Assignment 1 -
Please set down the passage from the real estate comments starting with "As for RE not" and going on through "is not new.", matching every character of the original.
Assignment 2 -
Translate this sentence from the real estate comments into Spanish: "Wealth and market share is transferred during a down market."
Assignment 3 -
In the real estate comments, what does the first writer say they are doing with their own business?

Text provided -
* * * *


    As for RE not being a good place to be right now (from above), the opposite is true. Wealth and market share is transferred during a down market. Right now there are lots of people in the industry (Agents, lenders, title, inspectors, appraisers…) heading for the hills. Now is the time to be aggressive and take over market share that might not otherwise available for the taking. I am investing heavily in expanding my business, this is just a part of a cycle and it is not new.

  11. I know of one smallish escorw Co. closing its doors and going out of bizz for good, they still have a lot of closings still so i cant name names, i wonder how many more

  12. Hi bigdollardog,

    Escrow, title, loan originators….production people too like loan processors, underwriters. Layoffs are no fun. It’s a different kind of stress: coming into the office and there are no files to work on….people sitting around playing solitare on the computer waiting for the ax to fall on one of their friends….I have empathy for everyone in our industry who is facing a possible job loss.

* * * *

Data listing -
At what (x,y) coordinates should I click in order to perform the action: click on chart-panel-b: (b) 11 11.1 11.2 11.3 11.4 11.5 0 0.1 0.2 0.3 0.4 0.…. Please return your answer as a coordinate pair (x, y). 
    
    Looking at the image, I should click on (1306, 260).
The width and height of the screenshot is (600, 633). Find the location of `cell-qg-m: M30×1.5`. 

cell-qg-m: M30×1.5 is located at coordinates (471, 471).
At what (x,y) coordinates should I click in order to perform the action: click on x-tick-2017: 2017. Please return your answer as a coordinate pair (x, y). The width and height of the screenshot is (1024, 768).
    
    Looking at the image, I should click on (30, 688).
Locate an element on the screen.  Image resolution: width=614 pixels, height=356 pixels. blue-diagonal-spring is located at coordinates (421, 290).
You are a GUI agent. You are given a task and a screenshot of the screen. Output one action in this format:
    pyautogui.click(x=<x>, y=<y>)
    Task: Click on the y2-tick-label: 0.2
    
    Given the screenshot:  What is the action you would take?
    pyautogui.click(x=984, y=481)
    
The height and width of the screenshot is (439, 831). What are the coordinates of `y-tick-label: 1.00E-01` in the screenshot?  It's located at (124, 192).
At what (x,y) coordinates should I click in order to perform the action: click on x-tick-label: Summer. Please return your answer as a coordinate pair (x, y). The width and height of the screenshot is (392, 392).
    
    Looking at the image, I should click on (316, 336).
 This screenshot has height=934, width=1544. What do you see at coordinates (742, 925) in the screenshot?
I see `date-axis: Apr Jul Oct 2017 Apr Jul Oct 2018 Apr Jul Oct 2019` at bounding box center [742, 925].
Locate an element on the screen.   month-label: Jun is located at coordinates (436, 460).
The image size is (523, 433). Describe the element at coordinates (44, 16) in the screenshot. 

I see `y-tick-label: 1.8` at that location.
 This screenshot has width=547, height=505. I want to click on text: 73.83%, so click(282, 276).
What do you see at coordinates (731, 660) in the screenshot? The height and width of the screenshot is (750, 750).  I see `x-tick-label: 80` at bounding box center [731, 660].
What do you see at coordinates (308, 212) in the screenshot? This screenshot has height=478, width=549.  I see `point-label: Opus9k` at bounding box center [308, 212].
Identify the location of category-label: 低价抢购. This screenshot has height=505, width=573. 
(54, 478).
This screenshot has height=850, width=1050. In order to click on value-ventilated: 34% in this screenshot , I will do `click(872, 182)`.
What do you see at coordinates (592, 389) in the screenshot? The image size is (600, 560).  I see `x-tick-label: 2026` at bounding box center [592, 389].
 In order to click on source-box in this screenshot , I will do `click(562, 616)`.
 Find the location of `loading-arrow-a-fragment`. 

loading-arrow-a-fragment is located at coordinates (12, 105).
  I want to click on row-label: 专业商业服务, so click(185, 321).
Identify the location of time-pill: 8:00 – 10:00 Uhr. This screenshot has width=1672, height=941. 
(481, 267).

* * * *

Written solution 1 -
As for RE not being a good place to be right now (from above), the opposite is true. Wealth and market share is transferred during a down market. Right now there are lots of people in the industry (Agents, lenders, title, inspectors, appraisers…) heading for the hills. Now is the time to be aggressive and take over market share that might not otherwise available for the taking. I am investing heavily in expanding my business, this is just a part of a cycle and it is not new.

Written solution 2 -
La riqueza y la cuota de mercado se transfieren durante un mercado a la baja.

Written solution 3 -
Investing heavily in expanding it.